= EXERCISE BRIEF =
Determine the count of lines containing "will" in the entries below and return only that figure.

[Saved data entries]
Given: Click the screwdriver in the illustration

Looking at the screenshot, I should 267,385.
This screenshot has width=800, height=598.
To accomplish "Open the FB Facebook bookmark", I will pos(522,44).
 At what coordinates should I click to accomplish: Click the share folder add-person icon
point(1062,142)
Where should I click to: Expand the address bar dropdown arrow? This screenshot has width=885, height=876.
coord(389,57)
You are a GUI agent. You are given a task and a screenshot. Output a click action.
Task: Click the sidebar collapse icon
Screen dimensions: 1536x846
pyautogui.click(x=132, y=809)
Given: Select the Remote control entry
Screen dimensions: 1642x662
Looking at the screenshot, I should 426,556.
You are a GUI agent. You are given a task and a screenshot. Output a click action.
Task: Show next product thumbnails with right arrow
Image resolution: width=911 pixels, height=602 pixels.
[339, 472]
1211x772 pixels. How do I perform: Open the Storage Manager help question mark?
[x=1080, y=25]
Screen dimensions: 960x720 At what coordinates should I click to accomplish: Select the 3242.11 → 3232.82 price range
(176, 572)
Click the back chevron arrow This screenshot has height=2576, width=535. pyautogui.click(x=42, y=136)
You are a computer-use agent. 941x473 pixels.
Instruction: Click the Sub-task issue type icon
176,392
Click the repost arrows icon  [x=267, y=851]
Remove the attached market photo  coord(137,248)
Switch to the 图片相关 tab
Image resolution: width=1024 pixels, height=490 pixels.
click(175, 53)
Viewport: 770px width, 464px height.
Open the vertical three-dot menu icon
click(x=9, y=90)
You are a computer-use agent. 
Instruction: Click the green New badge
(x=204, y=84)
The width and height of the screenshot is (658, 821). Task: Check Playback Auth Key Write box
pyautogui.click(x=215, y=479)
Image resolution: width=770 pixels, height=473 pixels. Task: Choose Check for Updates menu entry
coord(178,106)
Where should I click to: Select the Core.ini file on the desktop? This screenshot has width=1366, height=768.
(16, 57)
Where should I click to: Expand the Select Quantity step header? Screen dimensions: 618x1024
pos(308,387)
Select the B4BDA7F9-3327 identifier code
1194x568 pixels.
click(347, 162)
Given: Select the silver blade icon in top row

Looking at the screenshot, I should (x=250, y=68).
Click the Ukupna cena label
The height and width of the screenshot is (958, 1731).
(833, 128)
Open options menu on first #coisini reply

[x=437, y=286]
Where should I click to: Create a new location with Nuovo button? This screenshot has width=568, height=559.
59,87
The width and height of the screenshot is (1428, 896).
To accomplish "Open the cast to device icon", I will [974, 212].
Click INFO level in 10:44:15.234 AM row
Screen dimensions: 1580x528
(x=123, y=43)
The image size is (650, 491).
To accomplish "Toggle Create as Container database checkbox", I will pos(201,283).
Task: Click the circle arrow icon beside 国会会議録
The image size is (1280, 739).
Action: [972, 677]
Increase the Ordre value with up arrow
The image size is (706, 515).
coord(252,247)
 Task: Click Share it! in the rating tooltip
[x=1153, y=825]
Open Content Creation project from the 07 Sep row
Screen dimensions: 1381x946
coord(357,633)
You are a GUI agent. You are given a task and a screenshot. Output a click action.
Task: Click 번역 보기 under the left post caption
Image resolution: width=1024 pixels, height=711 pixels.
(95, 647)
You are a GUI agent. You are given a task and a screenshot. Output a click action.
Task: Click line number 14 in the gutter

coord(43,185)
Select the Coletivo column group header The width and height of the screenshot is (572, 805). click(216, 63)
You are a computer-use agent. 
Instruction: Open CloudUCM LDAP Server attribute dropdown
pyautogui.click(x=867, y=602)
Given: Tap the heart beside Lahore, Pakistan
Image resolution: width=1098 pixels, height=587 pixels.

= RESULT FOR THIS TASK =
3